The 20-game number is arbitrary and indeed inequitable. The Wolf Pack played only a 24-game schedule a year ago while one AHL team played 44 games, one played 40, two played 39 and another seven clubs played 35 games or more. So Cuylle, who played 75 percent of his team’s games while missing four games in March and two in April, is ineligible, while a similarly aged player who might have played only half of his AHL club’s games, would be eligible to return to the AHL.
Mind you, it is probably in Cuylle’s and the Rangers’ long-term best interests for him to get in a full year with Windsor, perhaps to earn a spot on Canada’s World Junior team and to dominate as much as possible. But it would have been beneficial if general manager Chris Drury would have held the option to place Cuylle in Hartford. His development path would have remained under organizational control and he would have been eligible for a midseason recall if it were merited.
There is this caveat, too. For whatever reason, GMs had to declare their intent on AHL-eligible teenagers over the summer. At that point, the call to send Cuylle to Windsor would have been a slam dunk. Though academic, it is not clear at all what Drury’s decision would be at this point if the NHL hadn’t hamstrung its own GMs out of misguided deference to Canada’s junior hockey industry.
Cuylle, of course, is thinking bigger. His eyes are trained on Broadway.
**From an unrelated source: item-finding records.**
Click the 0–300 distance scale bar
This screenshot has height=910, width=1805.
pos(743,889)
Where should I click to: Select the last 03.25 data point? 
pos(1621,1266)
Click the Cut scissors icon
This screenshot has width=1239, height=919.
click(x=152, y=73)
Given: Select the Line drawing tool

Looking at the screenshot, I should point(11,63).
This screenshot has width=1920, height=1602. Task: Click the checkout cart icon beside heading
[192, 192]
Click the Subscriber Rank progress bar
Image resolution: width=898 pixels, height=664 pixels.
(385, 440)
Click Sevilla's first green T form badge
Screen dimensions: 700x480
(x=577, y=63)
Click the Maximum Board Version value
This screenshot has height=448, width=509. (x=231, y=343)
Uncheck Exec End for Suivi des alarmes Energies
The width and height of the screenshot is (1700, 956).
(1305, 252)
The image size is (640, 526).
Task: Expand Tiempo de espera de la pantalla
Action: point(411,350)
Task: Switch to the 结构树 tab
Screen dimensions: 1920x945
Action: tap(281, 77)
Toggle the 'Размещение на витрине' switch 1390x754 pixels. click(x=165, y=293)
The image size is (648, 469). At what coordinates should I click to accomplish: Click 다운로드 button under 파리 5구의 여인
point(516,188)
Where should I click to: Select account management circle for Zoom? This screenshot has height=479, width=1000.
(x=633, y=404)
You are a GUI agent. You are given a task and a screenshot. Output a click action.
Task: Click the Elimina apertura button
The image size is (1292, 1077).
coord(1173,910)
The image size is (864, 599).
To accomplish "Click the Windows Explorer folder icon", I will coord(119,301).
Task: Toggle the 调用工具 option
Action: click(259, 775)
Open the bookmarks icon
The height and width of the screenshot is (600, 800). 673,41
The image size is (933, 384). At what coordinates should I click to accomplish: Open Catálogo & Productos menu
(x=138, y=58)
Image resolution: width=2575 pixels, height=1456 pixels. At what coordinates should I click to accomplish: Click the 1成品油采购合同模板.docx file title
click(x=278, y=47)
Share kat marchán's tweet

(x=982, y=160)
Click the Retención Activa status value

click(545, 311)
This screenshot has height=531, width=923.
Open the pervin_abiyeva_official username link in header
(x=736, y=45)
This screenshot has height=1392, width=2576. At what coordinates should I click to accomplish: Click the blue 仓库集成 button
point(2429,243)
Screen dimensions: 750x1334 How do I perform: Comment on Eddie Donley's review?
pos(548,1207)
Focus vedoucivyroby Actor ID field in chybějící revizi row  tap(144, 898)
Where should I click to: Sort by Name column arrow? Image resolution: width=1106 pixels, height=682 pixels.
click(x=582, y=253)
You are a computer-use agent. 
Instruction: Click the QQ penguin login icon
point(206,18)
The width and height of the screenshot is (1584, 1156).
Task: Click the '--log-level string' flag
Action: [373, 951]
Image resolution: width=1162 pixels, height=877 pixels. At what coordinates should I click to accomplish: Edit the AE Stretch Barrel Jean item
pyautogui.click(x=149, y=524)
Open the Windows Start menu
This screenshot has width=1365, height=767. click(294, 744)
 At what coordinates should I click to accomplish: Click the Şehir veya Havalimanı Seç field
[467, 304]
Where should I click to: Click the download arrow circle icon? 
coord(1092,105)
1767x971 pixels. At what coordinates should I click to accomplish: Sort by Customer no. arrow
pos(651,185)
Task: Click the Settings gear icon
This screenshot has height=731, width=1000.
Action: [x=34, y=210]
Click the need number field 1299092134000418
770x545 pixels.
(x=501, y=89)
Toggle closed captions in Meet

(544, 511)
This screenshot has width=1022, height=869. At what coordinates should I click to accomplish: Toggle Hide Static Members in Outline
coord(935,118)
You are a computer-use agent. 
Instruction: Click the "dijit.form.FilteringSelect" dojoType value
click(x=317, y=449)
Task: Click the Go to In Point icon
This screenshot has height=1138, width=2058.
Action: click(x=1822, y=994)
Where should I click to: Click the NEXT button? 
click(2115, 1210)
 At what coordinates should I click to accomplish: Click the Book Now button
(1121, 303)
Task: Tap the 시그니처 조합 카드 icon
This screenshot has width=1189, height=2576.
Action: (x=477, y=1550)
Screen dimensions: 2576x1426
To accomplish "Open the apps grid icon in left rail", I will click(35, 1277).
Why not?
“I’m definitely a young guy, I’m only 19, but I think that year in the AHL really fast-forwarded my development,” said the 6-foot-3, 203-pounder. “Whether I achieve that goal [of making the Rangers] or not, it’s a good goal to have because any time you come to a camp you should definitely try to make the team.
“I don’t think it’s good to just sort of float through it and go through the motions. When you have that goal, it sort of sets your mind on the target and really helps you with the day-to-day execution and motivation.”
Cuylle said he amped up his offseason training regimen by skating with NHL players near his home in Toronto and added he learned more about what it means to be a pro on and off the ice. Barring an unexpected development, the winger is expected to play in an early exhibition game, perhaps as soon as Sunday’s opener at the Garden against the Islanders.
“I think I need to show myself that I’m able to compete with NHL guys in main camp. I think that’s the most important thing,” said the sniper with the sandpaper edge. “Obviously it starts in practice, competing, being able to win battles and keeping up with the speed. Hopefully I’ll show that I cannot just keep up, but be a factor in these upcoming exhibition games.”
Cuylle, who scored 26 goals for Windsor in 2018-19 before recording 22 goals the following year, netted a pair in Saturday’s rookie game against the Flyers. His quick release and accuracy represent his offensive calling card. It’s the rest of his game, on and off the puck, that will be under scrutiny as he competes against bigger, stronger, more experienced men.
“Obviously guys are a lot older and stronger, so it will be a bit different than the prospect games, but I think I’m able to handle myself and compete physically with a bit older guys than me because I feel I did it well at the AHL level,” Cuylle said. “It will be cool to play with other guys who played in the NHL and are NHL regulars.
“I’m obviously very excited. It will be a good challenge.”